Um intricado sistema de represas, reservatórios e canais
subsidiários desviou as águas do Nilo para Fayum, criando um imenso
lago artificial com 50 bilhões de metros cúbicos de água.
Comparando, o lago Mead, o maior reservatório construído pelo homem
nos Estados Unidos (formado pela represa Hoover), contém no máximo
35 bilhões de metros cúbicos de água.
O
projeto de engenharia de Fayum deu ao faraó o poder de regular o
Nilo, impedir inundações destruidoras e fornecer uma água preciosa
como alívio em tempos de seca. Além disso, transformou o vale de
Fayum, de um pântano infestado de crocodilos e cercado por um árido
deserto, no celeiro do Egito. Na margem do novo lago artificial foi
construída uma nova cidade chamada Shedet. Os gregos a chamavam de
Crocodilópolis — a cidade dos crocodilos. Era dominada pelo templo
do deus crocodilo Sobek, que era identificado com o faraó (estátuas
contemporâneas ocasionalmente mostram o faraó exibindo uma cabeça
de crocodilo). O templo abrigava um crocodilo sagrado chamado
Petsuchos, que se acreditava ser a encarnação viva de Sobek. Assim
como o deus vivo faraó, o deus vivo Petsuchos era alvo dos cuidados
afetuosos de sacerdotes em serviço, que proviam prodigamente o
sortudo réptil com comida e até brinquedos e o vestiam com mantos
de ouro e coroas incrustadas de pedras preciosas. Afinal, Petsuchos
era a marca dos sacerdotes, e a autoridade e a subsistência destes
dependiam dele. Quando Petsuchos morreu, foi escolhido de pronto um
novo crocodilo para ocupar seu lugar, enquanto o réptil morto era
cuidadosamente embalsamado e mumificado.
Na
época de Sesóstris III e Amenemés III, os egípcios não tinham
nem tratores nem dinamite. Nem mesmo instrumentos de ferro, cavalos
de tração ou rodas (o uso da roda não era comum no Egito até 1500
a.C.). Ferramentas de bronze eram consideradas o suprassumo da
tecnologia, mas eram tão caras e raras que em geral os trabalhos de
construção eram realizados com ferramentas de pedra e madeira,
operadas pela força de músculos humanos. Muita gente alega que os
grandes projetos de construção do Egito antigo — todas as
represas e reservatórios e pirâmides — foram concretizados por
alienígenas do espaço exterior. De outro modo, como poderia uma
cultura carente até mesmo de rodas e de ferro realizar tais
milagres?
A
verdade é muito diferente. Os egípcios construíram o lago Fayum e
as pirâmides graças não à ajuda extraterrena, mas a aptidões
organizacionais soberbas. Contando com milhares de burocratas
letrados, o faraó recrutou dezenas de milhares de trabalhadores e
forneceu comida suficiente para mantê-los trabalhando anos sem fim.

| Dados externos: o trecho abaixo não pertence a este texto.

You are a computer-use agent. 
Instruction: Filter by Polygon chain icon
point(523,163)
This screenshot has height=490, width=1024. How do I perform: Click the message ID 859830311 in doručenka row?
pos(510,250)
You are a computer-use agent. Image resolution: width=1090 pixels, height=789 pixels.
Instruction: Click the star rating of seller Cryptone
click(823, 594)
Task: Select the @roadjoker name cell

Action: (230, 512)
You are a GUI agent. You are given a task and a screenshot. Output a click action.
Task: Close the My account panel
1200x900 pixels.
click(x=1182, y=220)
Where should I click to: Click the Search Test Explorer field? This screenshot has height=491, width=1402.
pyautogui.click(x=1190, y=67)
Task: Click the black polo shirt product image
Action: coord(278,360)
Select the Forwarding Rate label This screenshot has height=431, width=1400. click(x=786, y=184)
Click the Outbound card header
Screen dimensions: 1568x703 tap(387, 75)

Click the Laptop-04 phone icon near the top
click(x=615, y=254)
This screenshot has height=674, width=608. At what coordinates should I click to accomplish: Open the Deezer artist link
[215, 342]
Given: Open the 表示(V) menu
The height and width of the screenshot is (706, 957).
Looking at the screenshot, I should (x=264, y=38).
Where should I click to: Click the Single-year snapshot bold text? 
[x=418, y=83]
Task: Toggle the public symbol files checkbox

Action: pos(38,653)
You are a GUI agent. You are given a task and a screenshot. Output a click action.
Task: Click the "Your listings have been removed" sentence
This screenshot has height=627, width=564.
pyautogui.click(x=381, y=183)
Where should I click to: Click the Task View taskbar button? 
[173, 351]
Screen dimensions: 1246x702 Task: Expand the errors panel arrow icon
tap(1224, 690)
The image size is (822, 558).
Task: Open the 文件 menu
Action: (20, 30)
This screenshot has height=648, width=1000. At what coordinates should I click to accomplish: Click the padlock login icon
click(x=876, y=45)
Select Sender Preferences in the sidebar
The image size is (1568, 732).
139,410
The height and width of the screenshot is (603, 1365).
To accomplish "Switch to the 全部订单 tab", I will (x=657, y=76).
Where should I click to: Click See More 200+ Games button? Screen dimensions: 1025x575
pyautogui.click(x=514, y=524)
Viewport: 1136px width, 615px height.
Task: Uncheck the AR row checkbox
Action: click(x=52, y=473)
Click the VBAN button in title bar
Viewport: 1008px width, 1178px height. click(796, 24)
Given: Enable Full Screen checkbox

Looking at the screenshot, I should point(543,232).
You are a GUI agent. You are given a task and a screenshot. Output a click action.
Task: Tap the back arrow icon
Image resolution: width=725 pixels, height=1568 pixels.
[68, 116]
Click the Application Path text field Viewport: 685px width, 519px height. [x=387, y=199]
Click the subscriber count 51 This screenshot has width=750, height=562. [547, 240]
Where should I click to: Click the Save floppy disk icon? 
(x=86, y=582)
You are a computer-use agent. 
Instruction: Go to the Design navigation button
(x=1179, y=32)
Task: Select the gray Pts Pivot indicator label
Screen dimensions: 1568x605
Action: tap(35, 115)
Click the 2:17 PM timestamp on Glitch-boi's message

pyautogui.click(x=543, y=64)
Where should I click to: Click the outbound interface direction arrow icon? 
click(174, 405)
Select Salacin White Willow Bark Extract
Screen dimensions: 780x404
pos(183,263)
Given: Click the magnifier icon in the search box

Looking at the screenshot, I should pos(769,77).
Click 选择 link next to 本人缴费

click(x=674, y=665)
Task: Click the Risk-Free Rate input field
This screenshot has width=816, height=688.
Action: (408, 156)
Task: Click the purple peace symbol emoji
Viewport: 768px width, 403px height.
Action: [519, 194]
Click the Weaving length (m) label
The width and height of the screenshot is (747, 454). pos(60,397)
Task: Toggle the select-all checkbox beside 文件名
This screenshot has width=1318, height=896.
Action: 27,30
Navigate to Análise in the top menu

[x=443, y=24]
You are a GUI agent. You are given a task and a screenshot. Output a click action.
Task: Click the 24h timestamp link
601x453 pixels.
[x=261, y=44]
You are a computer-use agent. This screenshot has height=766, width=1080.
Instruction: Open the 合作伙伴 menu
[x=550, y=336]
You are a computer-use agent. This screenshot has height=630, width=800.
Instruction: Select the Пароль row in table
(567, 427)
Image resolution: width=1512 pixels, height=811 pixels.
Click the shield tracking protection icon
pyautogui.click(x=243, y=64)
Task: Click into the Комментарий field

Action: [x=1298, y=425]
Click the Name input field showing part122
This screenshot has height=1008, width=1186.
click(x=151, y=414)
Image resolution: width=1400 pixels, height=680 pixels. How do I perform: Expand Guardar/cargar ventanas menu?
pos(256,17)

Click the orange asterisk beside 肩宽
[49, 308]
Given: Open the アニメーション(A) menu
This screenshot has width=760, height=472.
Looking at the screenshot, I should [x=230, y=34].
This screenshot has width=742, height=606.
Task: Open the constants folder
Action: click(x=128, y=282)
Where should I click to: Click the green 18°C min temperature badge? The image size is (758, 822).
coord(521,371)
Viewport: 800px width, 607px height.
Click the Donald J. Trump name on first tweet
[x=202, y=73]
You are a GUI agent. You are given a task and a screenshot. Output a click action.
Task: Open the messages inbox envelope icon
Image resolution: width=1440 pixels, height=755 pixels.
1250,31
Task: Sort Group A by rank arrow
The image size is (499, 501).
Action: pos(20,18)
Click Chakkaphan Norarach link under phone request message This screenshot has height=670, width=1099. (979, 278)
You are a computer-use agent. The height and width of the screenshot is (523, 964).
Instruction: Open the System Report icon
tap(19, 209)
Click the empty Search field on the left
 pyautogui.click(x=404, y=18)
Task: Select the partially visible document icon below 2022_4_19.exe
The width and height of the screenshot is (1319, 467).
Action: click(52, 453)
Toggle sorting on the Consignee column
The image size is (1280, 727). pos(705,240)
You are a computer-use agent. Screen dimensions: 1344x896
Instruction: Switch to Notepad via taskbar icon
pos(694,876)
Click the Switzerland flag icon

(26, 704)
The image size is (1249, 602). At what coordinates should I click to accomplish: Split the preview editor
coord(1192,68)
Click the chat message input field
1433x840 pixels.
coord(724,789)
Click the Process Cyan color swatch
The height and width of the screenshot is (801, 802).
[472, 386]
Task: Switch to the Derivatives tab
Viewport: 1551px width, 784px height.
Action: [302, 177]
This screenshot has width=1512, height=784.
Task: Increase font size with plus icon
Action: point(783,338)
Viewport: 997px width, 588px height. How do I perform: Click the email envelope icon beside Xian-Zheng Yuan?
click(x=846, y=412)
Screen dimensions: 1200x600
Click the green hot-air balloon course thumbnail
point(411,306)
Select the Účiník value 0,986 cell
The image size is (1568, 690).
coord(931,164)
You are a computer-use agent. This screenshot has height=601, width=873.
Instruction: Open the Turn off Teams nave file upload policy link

Quando dezenas de milhares de trabalhadores cooperam durante várias
décadas, eles podem construir um lago artificial ou uma pirâmide
mesmo com instrumentos de madeira.
O
próprio faraó dificilmente terá erguido um só dedo, obviamente.
Não era ele quem recolhia os impostos, ele não desenhou nenhum
projeto arquitetônico e certamente não pôs as mãos numa pá. Mas
os egípcios acreditavam que somente orações dirigidas ao deus vivo
faraó e a seu divino patrono Sobek poderiam salvar o vale do Nilo de
inundações e secas devastadoras. Eles tinham razão. O faraó e
Sobek eram entidades imaginárias que nada faziam para elevar ou
baixar o nível das águas do Nilo, mas milhões de pessoas
acreditavam no faraó e em Sobek e cooperaram para construir represas
e escavar canais, o que fez com que tanto as inundações como as
secas se tornassem raras. Comparados com os deuses sumérios, e sem
mencionar os espíritos da Idade da Pedra, os deuses do Egito antigo
eram entidades verdadeiramente poderosas que fundaram cidades,
ergueram exércitos e controlaram a vida de milhões de humanos,
vacas e crocodilos.
Pode
parecer estranho creditar a entidades imaginárias a construção ou
o controle de coisas reais. Mas costumamos dizer que os Estados
Unidos construíram a primeira bomba nuclear, que a China construiu a
Represa das Três Gargantas, ou que o Google está construindo um
automóvel autônomo. Por que então não dizer que o faraó
construiu um reservatório e que Sobek escavou um canal?